Below, find each line holding "display" and state how many there are, using the number alone.

Stored data entries
-------

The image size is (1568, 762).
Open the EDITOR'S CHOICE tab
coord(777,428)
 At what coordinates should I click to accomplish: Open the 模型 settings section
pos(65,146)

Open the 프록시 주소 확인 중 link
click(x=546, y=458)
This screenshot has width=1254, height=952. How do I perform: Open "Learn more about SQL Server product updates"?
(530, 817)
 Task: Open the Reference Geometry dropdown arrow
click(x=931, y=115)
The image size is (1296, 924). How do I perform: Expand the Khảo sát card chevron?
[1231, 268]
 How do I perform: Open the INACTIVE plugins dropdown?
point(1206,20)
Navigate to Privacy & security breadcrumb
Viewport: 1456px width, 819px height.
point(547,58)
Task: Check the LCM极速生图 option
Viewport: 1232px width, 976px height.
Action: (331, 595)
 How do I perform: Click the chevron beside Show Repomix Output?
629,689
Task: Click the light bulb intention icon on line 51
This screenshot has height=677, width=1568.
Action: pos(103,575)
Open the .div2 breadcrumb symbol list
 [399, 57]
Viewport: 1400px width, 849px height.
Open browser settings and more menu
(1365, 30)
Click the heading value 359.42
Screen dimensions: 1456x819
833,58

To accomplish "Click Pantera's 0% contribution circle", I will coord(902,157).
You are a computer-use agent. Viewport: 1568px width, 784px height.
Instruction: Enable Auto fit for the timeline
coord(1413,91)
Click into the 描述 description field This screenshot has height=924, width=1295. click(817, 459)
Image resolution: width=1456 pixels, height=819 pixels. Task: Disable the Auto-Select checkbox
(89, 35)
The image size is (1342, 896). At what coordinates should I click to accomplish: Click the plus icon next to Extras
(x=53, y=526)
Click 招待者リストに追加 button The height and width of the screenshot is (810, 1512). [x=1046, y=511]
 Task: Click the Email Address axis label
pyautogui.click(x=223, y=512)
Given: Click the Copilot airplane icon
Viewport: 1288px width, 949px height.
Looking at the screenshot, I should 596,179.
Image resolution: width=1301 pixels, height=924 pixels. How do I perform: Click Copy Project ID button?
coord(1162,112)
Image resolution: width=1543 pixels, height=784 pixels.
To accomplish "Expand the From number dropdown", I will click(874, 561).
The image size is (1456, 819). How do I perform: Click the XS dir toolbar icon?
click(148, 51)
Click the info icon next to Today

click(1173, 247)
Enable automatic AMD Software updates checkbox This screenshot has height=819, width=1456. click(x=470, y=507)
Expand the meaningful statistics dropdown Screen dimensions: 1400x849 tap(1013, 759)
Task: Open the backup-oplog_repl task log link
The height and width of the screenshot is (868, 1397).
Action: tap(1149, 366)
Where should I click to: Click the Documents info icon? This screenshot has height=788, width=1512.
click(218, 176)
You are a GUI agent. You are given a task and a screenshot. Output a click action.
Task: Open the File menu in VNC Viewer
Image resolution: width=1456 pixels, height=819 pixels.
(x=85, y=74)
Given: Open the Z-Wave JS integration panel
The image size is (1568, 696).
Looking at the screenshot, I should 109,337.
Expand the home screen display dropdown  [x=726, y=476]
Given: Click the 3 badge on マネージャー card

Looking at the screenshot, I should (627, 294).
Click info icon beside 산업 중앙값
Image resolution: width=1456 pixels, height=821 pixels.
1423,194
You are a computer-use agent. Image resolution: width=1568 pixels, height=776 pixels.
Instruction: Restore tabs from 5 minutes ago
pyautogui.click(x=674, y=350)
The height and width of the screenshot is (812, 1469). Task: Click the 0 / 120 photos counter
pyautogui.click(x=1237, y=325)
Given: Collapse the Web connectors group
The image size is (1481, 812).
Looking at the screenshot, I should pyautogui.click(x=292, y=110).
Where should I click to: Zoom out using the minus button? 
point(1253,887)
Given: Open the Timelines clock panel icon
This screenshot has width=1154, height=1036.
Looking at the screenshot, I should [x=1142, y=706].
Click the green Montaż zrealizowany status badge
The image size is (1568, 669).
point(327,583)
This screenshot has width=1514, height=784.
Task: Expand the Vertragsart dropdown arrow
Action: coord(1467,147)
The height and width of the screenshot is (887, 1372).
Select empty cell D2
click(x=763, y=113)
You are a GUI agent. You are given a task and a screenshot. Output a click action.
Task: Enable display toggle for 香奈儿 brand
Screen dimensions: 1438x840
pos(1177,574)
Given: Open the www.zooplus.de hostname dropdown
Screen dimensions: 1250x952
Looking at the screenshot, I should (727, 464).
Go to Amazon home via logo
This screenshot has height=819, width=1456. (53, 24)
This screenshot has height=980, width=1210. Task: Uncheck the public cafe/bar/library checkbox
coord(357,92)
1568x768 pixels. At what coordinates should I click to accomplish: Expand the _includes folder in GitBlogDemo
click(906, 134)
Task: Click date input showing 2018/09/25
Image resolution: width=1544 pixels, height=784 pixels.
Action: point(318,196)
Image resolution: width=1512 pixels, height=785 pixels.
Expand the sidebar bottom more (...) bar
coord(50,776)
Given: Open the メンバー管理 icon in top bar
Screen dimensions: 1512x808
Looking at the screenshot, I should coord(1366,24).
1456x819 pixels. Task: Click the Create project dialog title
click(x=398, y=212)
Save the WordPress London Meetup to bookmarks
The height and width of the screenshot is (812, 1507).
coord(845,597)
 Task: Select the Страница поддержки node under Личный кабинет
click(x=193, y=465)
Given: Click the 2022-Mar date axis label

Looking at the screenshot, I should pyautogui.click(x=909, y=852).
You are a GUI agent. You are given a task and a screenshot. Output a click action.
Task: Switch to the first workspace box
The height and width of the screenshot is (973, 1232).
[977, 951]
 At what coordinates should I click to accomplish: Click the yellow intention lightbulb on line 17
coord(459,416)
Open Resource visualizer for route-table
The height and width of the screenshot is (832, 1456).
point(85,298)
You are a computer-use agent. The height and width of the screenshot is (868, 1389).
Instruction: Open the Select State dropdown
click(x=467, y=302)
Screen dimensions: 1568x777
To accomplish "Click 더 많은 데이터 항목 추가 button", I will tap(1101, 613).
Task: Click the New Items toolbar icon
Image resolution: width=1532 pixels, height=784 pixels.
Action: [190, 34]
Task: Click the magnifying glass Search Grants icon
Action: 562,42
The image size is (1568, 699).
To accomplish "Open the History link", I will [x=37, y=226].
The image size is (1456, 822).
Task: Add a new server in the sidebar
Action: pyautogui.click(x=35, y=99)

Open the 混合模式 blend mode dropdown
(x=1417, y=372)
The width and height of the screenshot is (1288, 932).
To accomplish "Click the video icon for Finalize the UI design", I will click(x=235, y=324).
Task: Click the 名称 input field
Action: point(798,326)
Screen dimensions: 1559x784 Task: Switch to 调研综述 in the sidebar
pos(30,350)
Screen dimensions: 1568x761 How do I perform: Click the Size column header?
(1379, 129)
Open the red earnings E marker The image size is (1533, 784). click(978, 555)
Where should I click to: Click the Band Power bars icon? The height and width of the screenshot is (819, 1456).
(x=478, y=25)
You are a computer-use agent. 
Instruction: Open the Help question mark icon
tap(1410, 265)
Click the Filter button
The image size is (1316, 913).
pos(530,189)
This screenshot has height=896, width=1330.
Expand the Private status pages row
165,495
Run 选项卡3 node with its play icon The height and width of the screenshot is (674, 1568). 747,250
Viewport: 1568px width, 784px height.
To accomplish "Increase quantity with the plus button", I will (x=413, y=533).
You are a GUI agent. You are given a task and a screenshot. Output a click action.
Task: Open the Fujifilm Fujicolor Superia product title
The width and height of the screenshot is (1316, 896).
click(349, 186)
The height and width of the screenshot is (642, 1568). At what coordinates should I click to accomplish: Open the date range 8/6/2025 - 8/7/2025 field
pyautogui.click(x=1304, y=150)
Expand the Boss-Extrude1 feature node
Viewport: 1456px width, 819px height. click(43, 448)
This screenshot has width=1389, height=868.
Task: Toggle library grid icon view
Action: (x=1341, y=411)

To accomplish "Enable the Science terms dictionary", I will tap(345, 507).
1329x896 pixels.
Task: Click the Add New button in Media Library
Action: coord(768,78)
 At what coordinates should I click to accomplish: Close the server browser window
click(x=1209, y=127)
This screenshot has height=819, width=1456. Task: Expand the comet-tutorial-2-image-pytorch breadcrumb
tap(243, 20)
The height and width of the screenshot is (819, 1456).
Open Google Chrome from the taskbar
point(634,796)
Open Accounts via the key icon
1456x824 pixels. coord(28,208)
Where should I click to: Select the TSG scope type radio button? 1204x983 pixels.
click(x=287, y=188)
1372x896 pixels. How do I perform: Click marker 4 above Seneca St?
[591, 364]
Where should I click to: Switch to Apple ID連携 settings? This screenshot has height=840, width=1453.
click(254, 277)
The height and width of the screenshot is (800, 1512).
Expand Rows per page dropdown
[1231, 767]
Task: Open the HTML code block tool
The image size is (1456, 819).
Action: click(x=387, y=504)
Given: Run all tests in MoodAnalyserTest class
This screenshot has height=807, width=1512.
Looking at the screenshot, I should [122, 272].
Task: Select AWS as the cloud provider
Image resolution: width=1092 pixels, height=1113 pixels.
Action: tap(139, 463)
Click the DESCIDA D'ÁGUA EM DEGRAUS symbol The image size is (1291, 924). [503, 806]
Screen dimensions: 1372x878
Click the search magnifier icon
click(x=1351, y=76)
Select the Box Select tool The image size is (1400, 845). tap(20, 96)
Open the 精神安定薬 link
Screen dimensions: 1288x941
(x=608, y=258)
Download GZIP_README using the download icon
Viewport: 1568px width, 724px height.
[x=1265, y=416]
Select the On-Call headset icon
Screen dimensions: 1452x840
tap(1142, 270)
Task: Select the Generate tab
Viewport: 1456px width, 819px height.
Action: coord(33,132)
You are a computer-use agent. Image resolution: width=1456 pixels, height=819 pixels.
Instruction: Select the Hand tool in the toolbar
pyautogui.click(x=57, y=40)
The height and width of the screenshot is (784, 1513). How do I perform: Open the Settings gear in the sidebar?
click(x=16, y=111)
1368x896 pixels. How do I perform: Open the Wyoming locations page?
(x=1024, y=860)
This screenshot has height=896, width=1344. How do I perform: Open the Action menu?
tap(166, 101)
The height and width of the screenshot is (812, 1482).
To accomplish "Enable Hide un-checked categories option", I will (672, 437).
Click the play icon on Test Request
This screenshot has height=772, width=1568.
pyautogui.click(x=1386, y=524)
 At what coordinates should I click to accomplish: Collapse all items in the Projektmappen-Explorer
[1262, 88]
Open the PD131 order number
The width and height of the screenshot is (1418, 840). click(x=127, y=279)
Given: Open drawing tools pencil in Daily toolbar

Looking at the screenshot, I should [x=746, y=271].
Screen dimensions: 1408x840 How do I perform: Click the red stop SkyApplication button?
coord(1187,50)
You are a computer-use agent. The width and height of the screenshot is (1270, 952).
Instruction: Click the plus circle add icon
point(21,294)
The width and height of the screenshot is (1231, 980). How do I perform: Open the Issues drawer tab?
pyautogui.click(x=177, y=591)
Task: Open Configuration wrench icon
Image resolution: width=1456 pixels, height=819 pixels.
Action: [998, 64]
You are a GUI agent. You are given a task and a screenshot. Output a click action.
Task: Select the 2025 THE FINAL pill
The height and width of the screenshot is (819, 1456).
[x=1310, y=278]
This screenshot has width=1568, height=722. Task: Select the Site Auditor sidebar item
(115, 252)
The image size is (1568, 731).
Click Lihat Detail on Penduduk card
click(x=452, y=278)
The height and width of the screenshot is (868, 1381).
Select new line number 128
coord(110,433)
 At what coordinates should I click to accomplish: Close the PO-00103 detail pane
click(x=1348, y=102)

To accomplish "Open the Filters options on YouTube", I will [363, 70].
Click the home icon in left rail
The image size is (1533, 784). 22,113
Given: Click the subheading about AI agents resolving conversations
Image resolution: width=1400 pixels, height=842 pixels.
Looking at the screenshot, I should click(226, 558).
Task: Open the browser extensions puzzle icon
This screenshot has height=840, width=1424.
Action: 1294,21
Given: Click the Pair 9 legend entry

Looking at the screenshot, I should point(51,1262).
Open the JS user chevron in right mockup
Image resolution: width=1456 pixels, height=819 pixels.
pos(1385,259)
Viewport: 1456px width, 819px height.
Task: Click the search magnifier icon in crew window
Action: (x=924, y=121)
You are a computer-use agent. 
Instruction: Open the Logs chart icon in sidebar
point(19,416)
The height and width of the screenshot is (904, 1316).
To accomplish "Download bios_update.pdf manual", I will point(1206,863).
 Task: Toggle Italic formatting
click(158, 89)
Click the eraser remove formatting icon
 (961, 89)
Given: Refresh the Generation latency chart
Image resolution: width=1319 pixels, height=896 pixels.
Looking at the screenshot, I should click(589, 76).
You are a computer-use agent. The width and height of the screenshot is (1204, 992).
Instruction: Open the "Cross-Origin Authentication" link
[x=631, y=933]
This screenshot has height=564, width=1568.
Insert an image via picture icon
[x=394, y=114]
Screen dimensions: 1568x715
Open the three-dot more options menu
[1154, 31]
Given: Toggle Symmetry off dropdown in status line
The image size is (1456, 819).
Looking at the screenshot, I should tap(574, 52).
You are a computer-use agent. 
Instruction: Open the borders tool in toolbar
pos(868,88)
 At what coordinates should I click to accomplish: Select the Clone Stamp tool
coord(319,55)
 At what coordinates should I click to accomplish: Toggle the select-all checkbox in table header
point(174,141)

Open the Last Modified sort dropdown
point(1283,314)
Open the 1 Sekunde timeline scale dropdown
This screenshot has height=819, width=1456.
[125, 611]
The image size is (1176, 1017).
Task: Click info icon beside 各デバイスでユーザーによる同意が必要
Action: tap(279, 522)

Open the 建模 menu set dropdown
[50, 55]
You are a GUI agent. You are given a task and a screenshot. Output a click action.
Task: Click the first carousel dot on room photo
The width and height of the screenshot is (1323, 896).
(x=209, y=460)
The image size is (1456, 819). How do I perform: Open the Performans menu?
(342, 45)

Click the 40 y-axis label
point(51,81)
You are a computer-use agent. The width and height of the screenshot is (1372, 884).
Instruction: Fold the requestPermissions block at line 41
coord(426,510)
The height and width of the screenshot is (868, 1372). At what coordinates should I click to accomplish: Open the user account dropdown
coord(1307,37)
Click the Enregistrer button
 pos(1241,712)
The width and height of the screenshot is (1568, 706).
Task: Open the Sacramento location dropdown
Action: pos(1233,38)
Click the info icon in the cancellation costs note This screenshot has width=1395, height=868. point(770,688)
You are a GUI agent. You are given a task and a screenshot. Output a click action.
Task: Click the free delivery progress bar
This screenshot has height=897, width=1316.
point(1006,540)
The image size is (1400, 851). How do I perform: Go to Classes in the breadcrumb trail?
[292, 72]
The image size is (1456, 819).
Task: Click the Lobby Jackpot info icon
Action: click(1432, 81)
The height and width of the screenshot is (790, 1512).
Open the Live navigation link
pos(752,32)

-------

**RESULT FOR THIS EXERCISE**
2